(Data begins)

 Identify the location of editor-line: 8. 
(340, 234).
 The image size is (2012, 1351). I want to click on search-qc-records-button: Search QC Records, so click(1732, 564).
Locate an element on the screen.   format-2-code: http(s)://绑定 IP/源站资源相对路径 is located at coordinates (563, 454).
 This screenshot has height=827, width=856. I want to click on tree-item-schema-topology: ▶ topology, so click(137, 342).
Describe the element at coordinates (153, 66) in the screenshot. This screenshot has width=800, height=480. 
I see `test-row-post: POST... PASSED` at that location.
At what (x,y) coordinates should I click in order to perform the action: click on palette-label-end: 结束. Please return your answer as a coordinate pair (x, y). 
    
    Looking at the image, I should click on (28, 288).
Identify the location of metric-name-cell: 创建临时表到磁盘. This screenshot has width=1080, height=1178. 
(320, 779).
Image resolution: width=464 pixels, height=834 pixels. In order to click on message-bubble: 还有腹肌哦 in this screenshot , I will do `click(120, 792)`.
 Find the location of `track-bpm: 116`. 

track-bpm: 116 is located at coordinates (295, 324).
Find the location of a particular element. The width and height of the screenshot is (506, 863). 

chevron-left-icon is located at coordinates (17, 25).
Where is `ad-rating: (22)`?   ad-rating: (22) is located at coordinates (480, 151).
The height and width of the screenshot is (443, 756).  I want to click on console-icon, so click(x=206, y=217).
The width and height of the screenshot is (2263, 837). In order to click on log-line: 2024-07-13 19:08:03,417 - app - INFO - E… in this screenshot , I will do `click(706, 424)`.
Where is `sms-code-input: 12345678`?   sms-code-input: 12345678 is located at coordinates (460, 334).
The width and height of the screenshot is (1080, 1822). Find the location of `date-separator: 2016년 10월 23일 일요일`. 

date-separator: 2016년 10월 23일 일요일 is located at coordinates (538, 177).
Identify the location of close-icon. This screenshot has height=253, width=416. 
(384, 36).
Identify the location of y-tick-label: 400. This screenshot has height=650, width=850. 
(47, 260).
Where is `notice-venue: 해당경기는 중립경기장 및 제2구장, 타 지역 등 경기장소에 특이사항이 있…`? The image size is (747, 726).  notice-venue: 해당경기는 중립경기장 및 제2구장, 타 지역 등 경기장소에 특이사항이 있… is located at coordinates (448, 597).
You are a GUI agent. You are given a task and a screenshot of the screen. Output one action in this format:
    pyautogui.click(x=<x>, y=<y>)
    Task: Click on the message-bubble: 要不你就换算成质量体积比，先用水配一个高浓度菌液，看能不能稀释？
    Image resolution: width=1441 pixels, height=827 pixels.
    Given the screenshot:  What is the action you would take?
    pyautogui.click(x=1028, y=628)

(Data ends)

Problem statement ::
Copy, unchanged, the lines of the entries from the one containing "coordinates (448, 597)." through the last line.

Reply to the exercise ::
Where is `notice-venue: 해당경기는 중립경기장 및 제2구장, 타 지역 등 경기장소에 특이사항이 있…`? The image size is (747, 726).  notice-venue: 해당경기는 중립경기장 및 제2구장, 타 지역 등 경기장소에 특이사항이 있… is located at coordinates (448, 597).
You are a GUI agent. You are given a task and a screenshot of the screen. Output one action in this format:
    pyautogui.click(x=<x>, y=<y>)
    Task: Click on the message-bubble: 要不你就换算成质量体积比，先用水配一个高浓度菌液，看能不能稀释？
    Image resolution: width=1441 pixels, height=827 pixels.
    Given the screenshot:  What is the action you would take?
    pyautogui.click(x=1028, y=628)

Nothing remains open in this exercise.